My 2007 viewing habits:

  • Watched religiously: Flight of the Conchords, The Mighty Boosh, Californication, Lead Balloon, Ugly Betty, Outnumbered, Harry Hill's TV Burp, Doctor Who, The American Office, Ramsay's Kitchen Nightmares, The IT Crowd, Still Game, Kath & Kim, Armstrong & Miller, Dragon's Den, Gavin & Stacey, Nigella Express, The Sopranos, Drake and Josh, Spongebob Squarepants, 30 Rock.
  • Watched semi-religiously if there was nothing better to do: X Factor, Have I Got News For You, Never Mind The Buzzcocks, QI - anything else from the "men in chairs" genre.
  • Started but didn't finish: Shameless, Heroes, ER, The Peter Serafinowicz Show (dear god, how bad was that programme?), Saxondale, Big Brother, My Name is Earl, The Sarah Silverman Show, Studio 60 on the Sunset Strip, Friday Night with Jonathan Ross, Cranford, The Culture Show, Coast, Wife Swap.
  • Don't watch: Lost, 24, Life on Mars. soaps, daytime TV, anything mildly depressing, loads of other stuff probably.

Am I missing something? Is there some great programme that I might like? Does all the great telly start in February? So many questions. I'm ready to commit. What are you guys watching? What's going to be big in 2008?

Tuesday nights won't be the same without Flight of the Conchords. I thought it might be a bit heavy on the whimsy at first, but it came up lovely. With The Mighty Boosh on on Thursdays, all it needed was The Likely Lads on a Wednesday for a perfect midweek run of great comedy duos. Here are most of the songs (if not all), roughly in order. It's hard to pick a favourite although Foux de fa fa is up there.

There's a full run down on the Flight of the Conchords (TV) Wikipedia page. Haste ye back, as we say in Scotland.

A relatively fruitless Max Wall search on YouTube led me to a bounty of Stanley Unwin. I'm guessing most readers will know who Stanley Unwin is, one way or another, but in case you don't he was a lovely old man who spoke his own particular brand of goobledygook called Unwinese. Growing up I remember being very excited when great British eccentrics like him and Max Wall came on the telly. In celebration here are a few clips:

From Ogden's Nut Gone Flake, the collaboration he did with the Small Faces (how cool is that for an old geezer?). The story begins once a polly tie toe with:

Secondly, an appearance as Father Stanley Unwin, the first live action figure in Gerry Anderson's The Secret Service. The headquarters of B.I.S.H.O.P were in Centrepoint. Deep joy. Also note the 70s-in-a-nutshell Swingle Singers-style theme tune [actually the Mike Sammes singers - more info].

Two more:

  • a really wonderful advert for Amstrad's (old) new wordyprocessy. Easy on the eyebold, oh yes.
  • an extended clip from Carry On Regardless where he and Kenneth Williams get something going.

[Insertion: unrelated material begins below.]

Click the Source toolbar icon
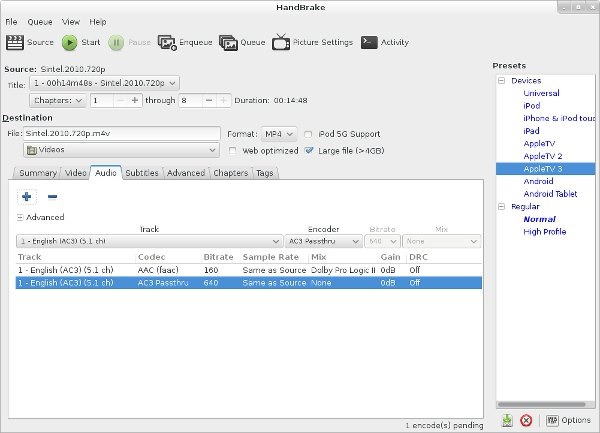 click(x=15, y=42)
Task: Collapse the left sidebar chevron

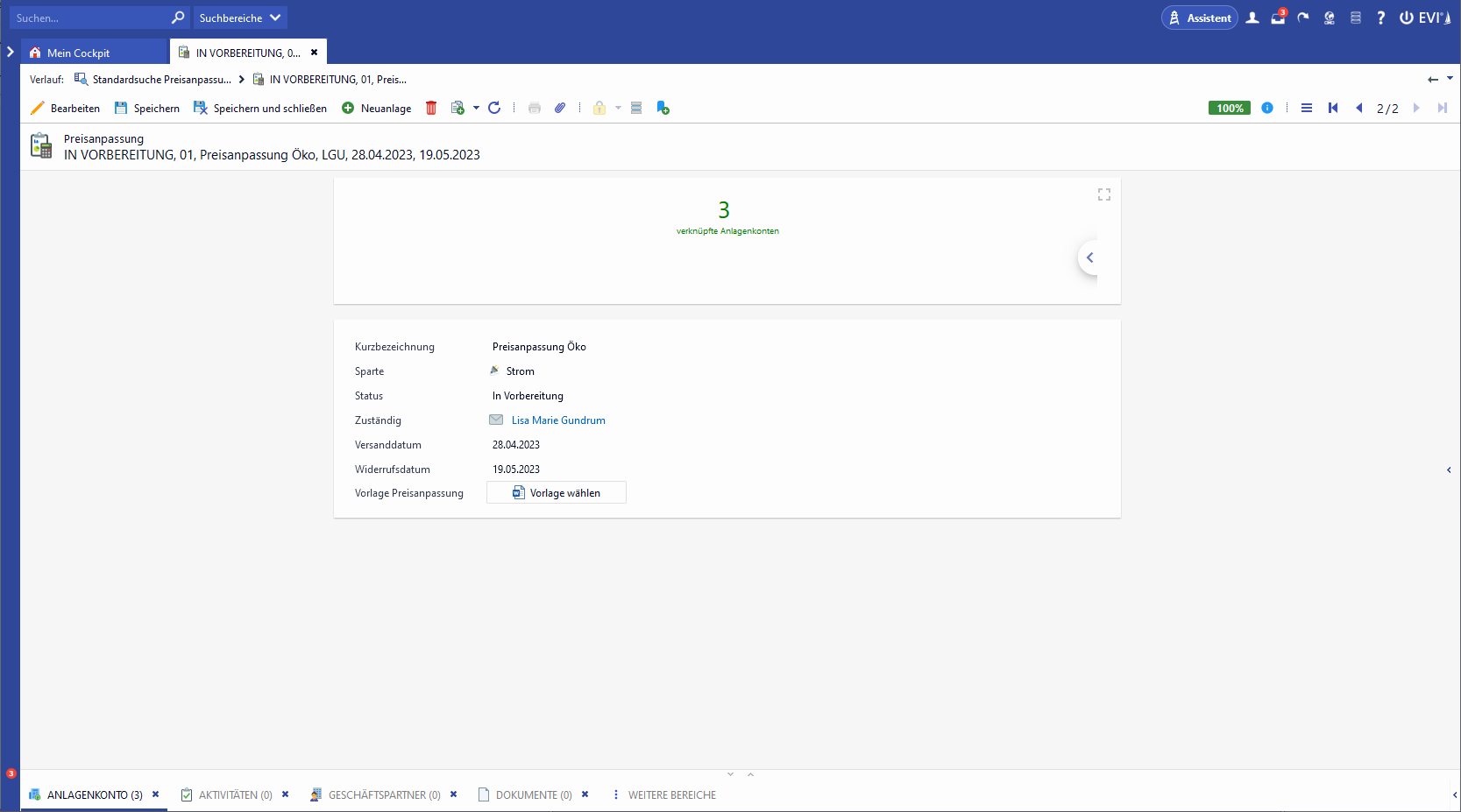Action: [11, 52]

More info on Stanley Unwin.com site. Oh, and here's Max Wall and his silly walk.

This is all I can hear in my head right now - Adam & Joe's "ball ball ball, footy footy footy" song (lyrics here). Praise be to You Tube.

Alain de Botton has a new series on architecture starting tonight - The Perfect Home (More 4 Mon-Wed, Channel 4 Thu-Sat). There is a book that goes with it The Architecture of Happiness, which I've bought but not read yet. I have however just read his book On Seeing and Noticing, a slim Penguin 70 which covers boring places, sadness and Little Chefs ("ugly places full of bad food that are nevertheless resonant with poetry"). And his book The Art of Travel is one of my favourite books ever. One of these books where I savoured every single word. But back to houses: 1. Does anyone know how I can get hold of The Dilapidated Dwelling, Patrick Keiller's film about housing? 2. My new house: a Flickr set.